> RECORDS FOR THIS TASK

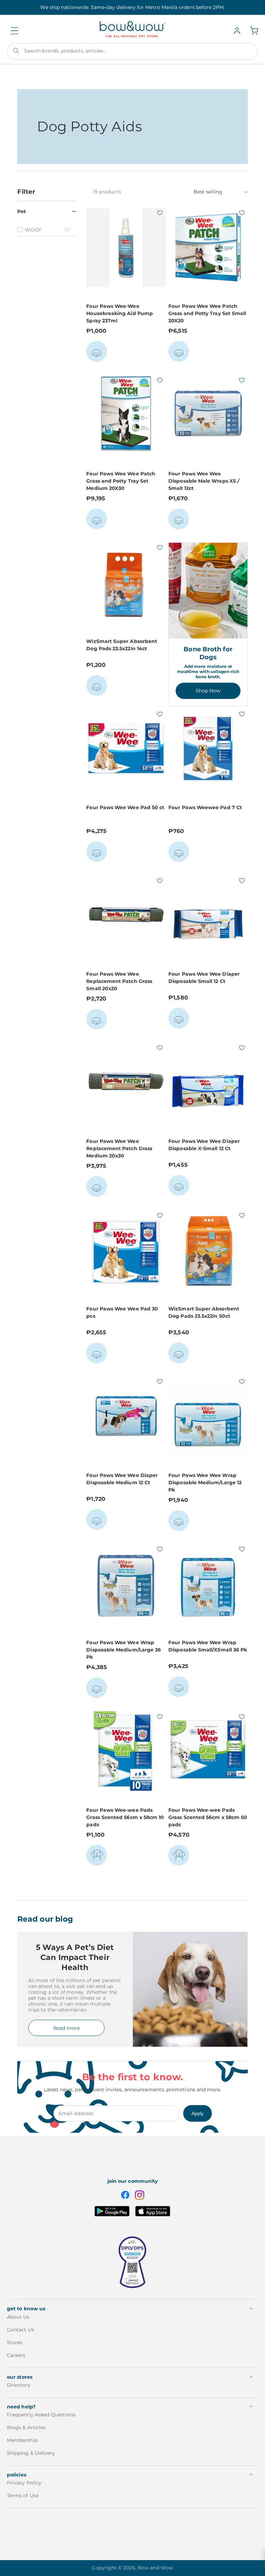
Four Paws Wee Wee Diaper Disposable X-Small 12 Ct (204, 1145)
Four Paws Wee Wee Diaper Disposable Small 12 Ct (204, 977)
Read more (66, 2028)
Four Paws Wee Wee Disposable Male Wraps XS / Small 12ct (203, 481)
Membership (22, 2440)
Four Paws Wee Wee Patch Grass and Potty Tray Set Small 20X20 (207, 313)
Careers (16, 2355)
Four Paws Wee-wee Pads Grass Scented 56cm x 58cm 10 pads (125, 1817)
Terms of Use (23, 2495)
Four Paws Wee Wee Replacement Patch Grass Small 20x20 (119, 981)
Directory (18, 2385)
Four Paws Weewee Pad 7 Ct (205, 807)
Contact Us (20, 2330)
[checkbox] (47, 230)
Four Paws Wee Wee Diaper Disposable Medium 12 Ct (122, 1479)
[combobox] (132, 51)
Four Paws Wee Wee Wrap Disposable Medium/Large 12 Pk (205, 1482)
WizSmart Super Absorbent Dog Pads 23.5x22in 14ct (121, 645)
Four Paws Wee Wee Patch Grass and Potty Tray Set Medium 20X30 (120, 481)
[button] (14, 30)
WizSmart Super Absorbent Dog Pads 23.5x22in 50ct (203, 1312)
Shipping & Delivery (31, 2453)
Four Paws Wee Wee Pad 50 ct (125, 807)
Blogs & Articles (26, 2427)
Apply (198, 2113)
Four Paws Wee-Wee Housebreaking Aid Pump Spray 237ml (119, 313)
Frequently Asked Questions (41, 2415)
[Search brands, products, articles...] (16, 50)
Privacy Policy (24, 2483)
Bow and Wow (155, 2568)
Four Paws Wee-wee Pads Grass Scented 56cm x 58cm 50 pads (207, 1817)
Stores (14, 2342)
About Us (18, 2317)
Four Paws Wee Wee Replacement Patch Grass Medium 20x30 (119, 1148)
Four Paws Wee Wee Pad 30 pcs (122, 1312)
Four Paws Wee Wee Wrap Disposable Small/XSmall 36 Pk (207, 1646)
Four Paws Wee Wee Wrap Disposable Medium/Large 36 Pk (123, 1649)
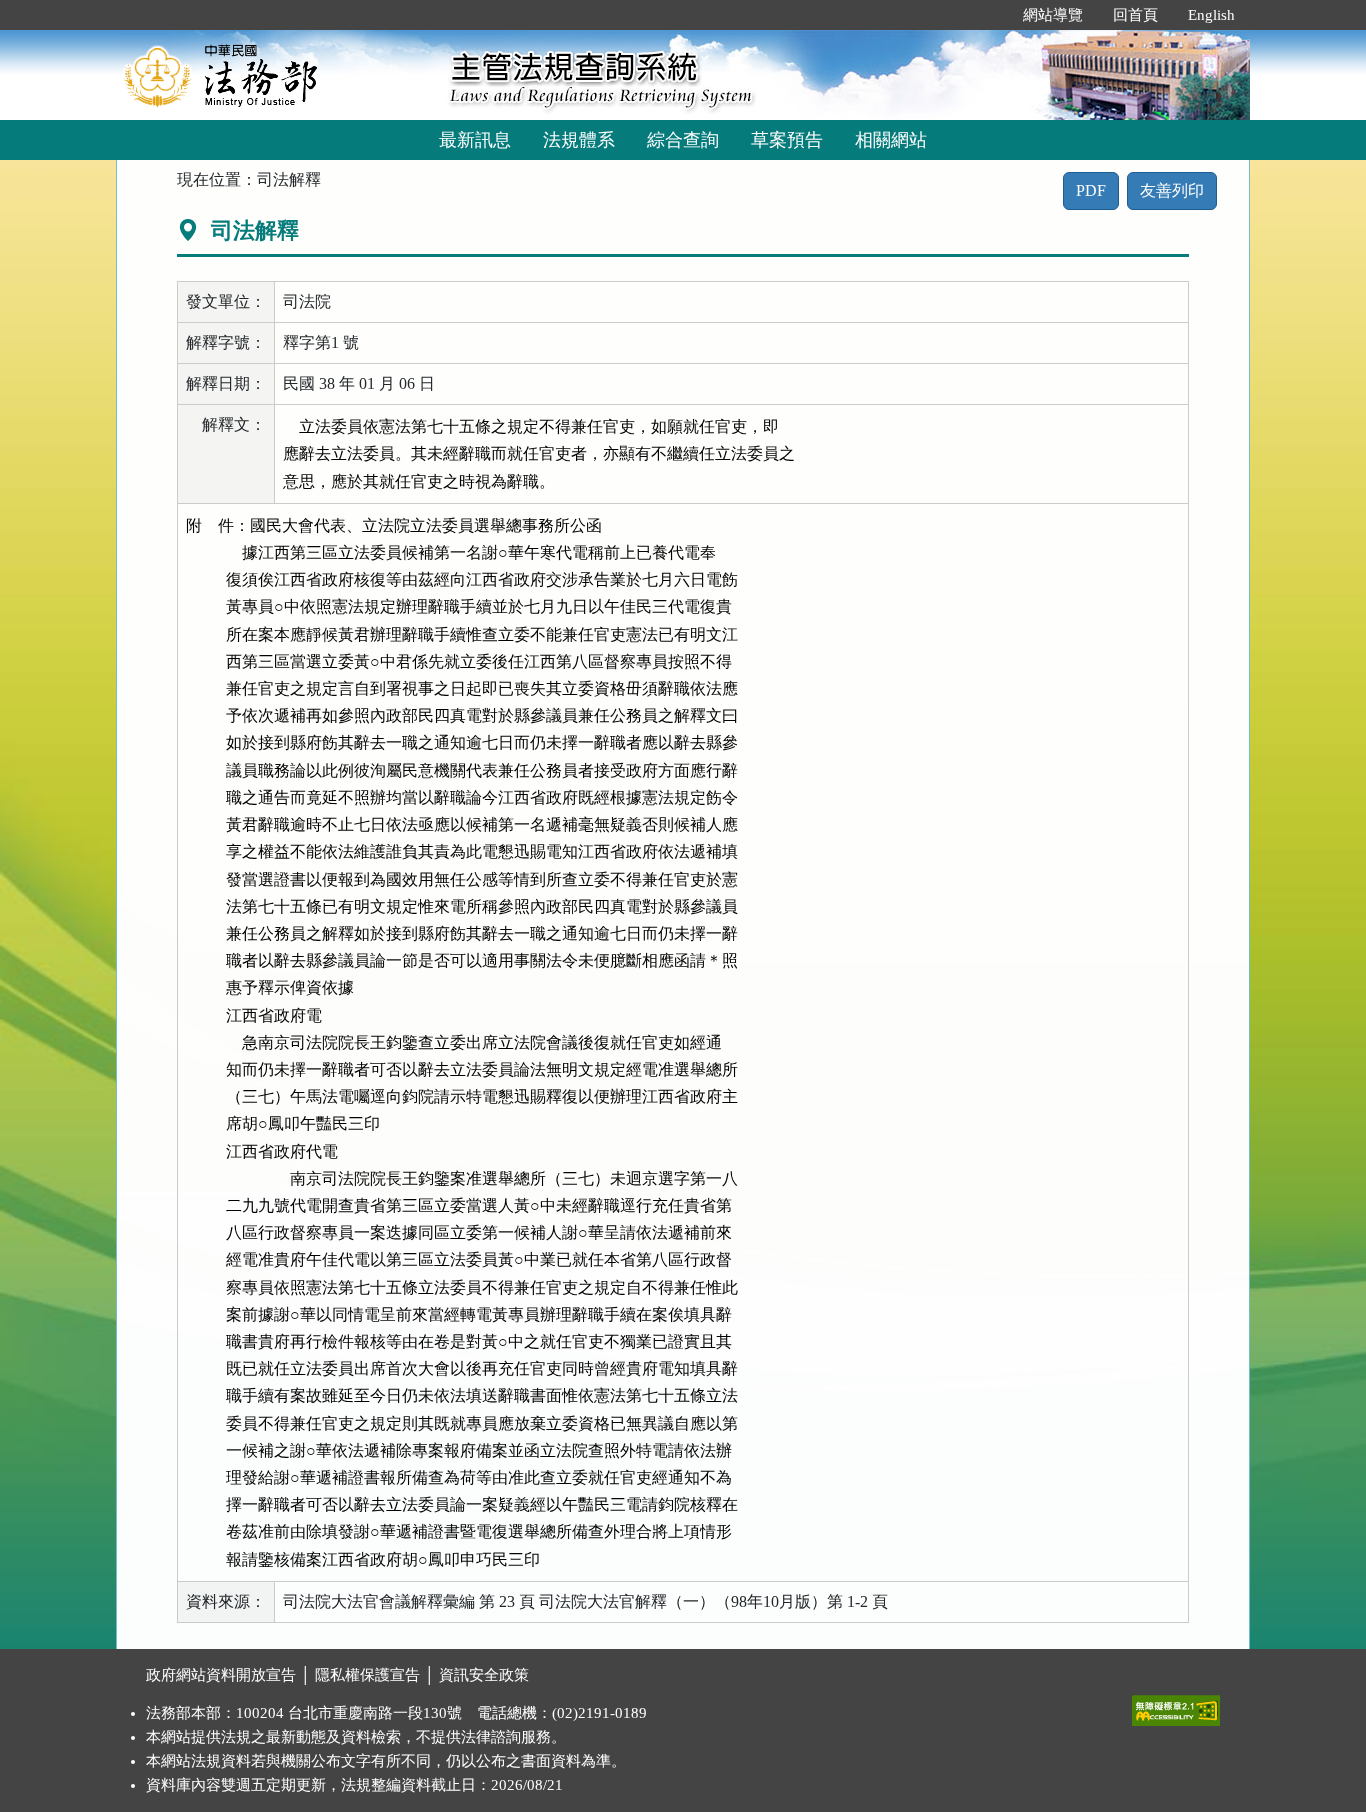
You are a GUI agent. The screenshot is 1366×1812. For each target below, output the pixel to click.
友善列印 (1172, 190)
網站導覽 (1053, 15)
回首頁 (1135, 15)
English (1211, 15)
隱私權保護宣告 (367, 1675)
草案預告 (787, 140)
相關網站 (891, 140)
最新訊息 (475, 140)
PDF (1091, 190)
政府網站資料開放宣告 (221, 1675)
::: (987, 15)
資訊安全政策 (484, 1675)
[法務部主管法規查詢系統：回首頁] (276, 74)
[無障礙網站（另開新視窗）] (1176, 1706)
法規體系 (579, 140)
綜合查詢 (683, 140)
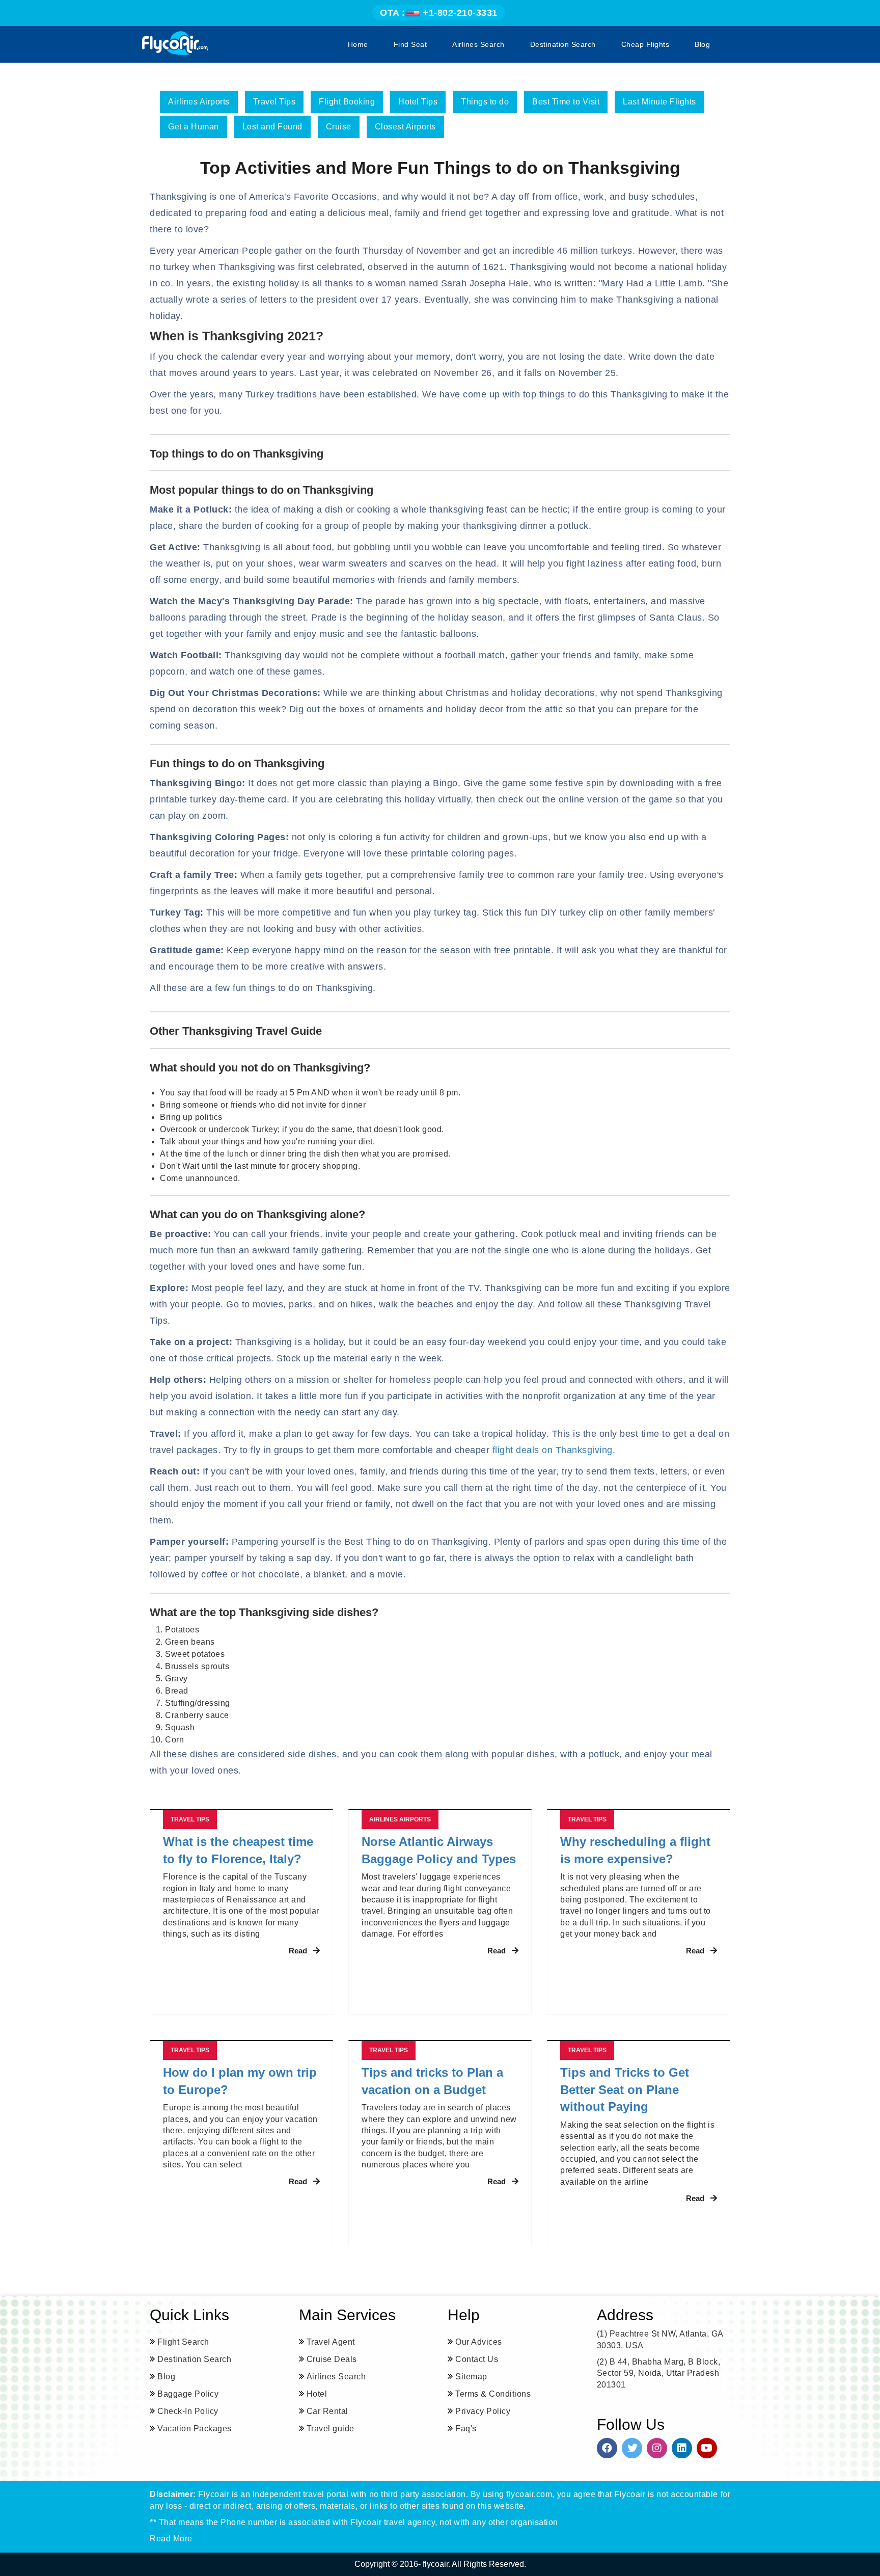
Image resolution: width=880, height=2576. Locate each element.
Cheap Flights (645, 44)
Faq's (466, 2428)
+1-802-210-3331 (439, 13)
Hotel (317, 2394)
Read (298, 1950)
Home (358, 44)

> INSTRUCTIONS FOR THE TASK
Pictures excluded, output exactly the line that contains "最新訊息 (475, 140)" and every line after it to the end of the data above.

> SOLVED PROBLEM
最新訊息 (475, 140)
PDF (1091, 190)
政府網站資料開放宣告 (221, 1675)
::: (987, 15)
資訊安全政策 (484, 1675)
[法務部主管法規查詢系統：回首頁] (276, 74)
[無障礙網站（另開新視窗）] (1176, 1706)
法規體系 (579, 140)
綜合查詢 (683, 140)
Image resolution: width=880, height=2576. Locate each element.
Cheap Flights (645, 44)
Faq's (466, 2428)
+1-802-210-3331 (439, 13)
Hotel (317, 2394)
Read (298, 1950)
Home (358, 44)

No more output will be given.